Major Git Security Vulnerability Discovered Causing GitHub to Encourage Update to Git Clients

A major Git security vulnerability has been discovered and has forced GitHub to issue a warning and request for users to update their Git clients.
According to a GitHub blog post, the vulnerability affects “all versions of the official Git client and all related software that interacts with Git repositories, including GitHub for Windows and GitHub for Mac. ”
Due to the vulnerability, GitHub is encouraging all of its users of GitHub and GitHub Enterprise to update their Git clients and be “particularly careful when cloning or accessing Git repositories hosted on unsafe or untrusted hosts.”

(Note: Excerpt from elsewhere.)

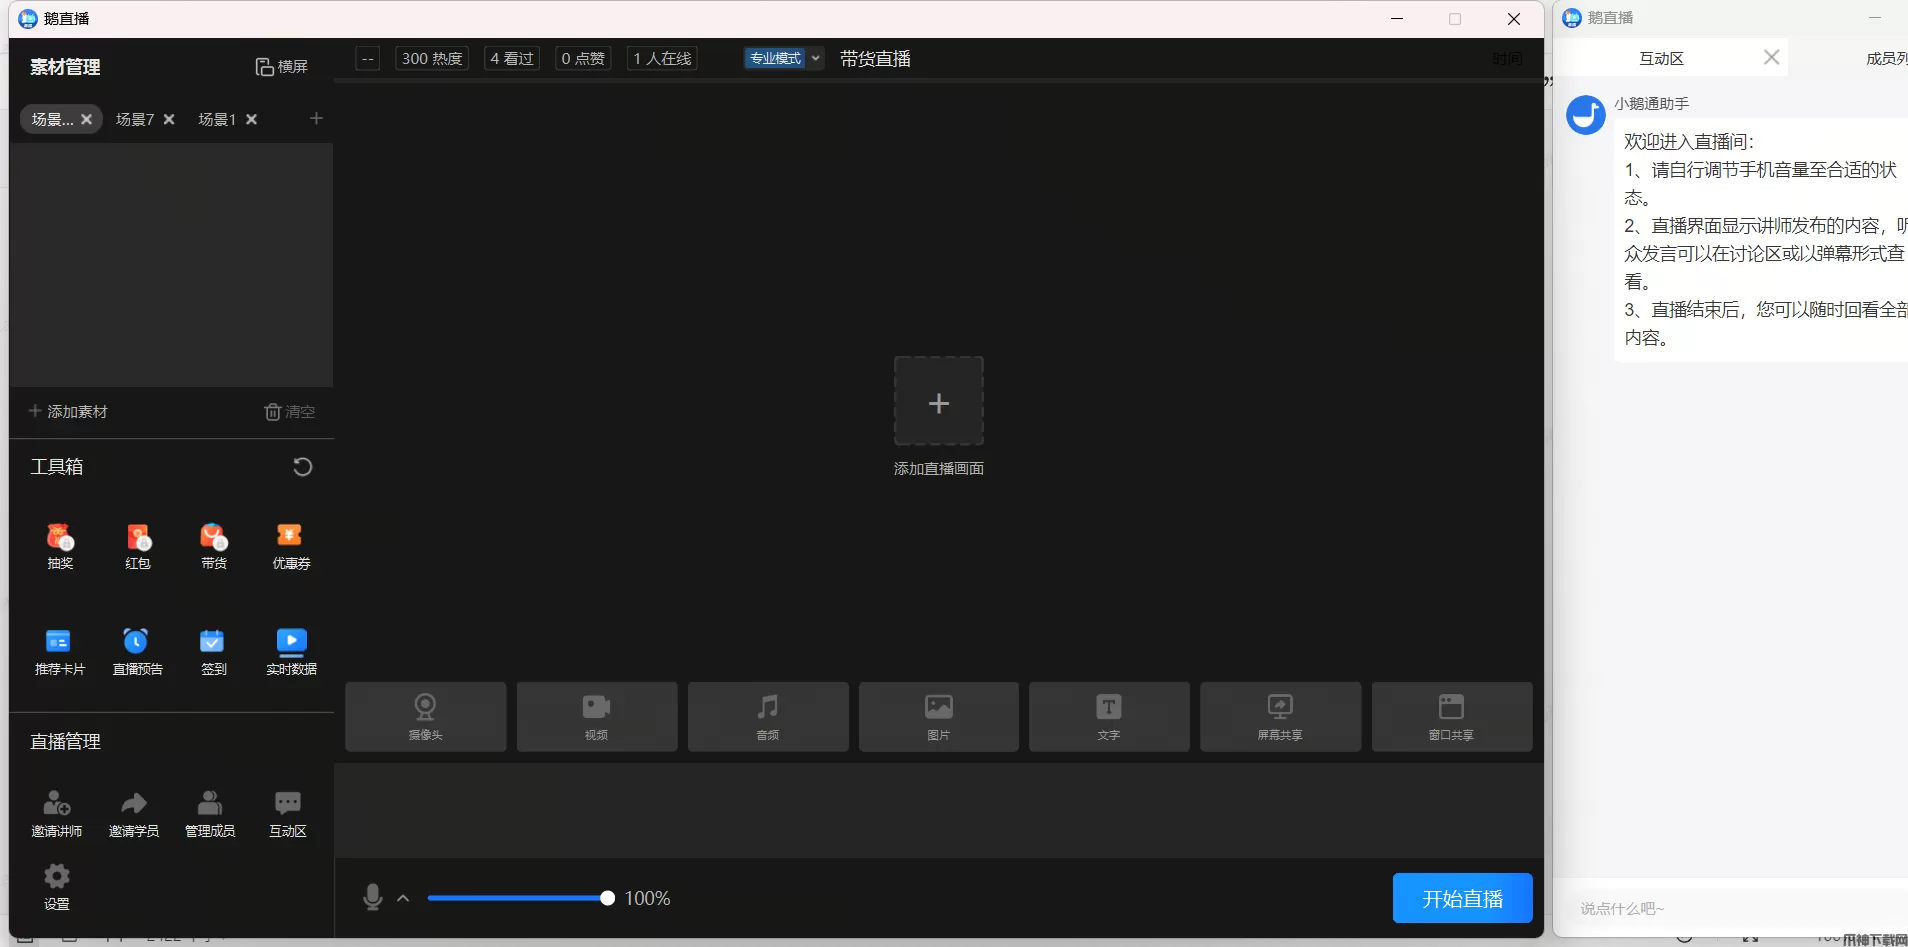Add a 摄像头 camera source
This screenshot has height=947, width=1908.
425,716
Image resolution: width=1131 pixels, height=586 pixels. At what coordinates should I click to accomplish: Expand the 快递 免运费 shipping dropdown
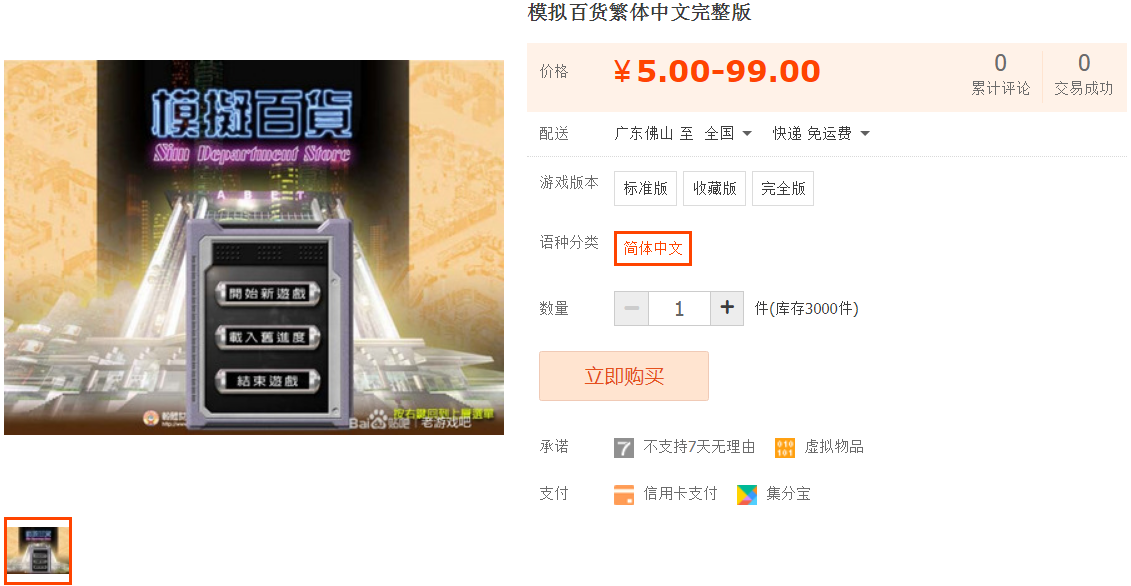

Here’s how the vulnerability works:
Git and Git-compatible clients that access Git repositories in a case-insensitive or case-normalizing filesystem. An attacker can craft a malicious Git tree that will cause Git to overwrite its own .git/config
file when cloning or checking out a repository, leading to arbitrary command execution in the client machine. Git clients running on OS X (HFS+) or any version of Microsoft Windows (NTFS, FAT) are exploitable through this vulnerability. Linux clients are not affected if they run in a case-sensitive filesystem.
Bryan Helmkamp, CEO and Founder of CodeClimate said the attacks are significant for a number of reasons:
@alexwilliams 2) compromise an existing Git repo, then use this to takeover the machines of all devs who access it
— Bryan Helmkamp (@brynary) December 18, 2014
The blog post explains that Github verifies and blocks malicious trees that trigger the vulnerability. They say that means repositories on github.com are protected. To further address the issue, GitHub has done a scan of existing content on github.com
in search of “malicious content that might have been pushed to our site before this vulnerability was discovered.”
Updated versions of GitHub for Windows and GitHub for Mac are available for download.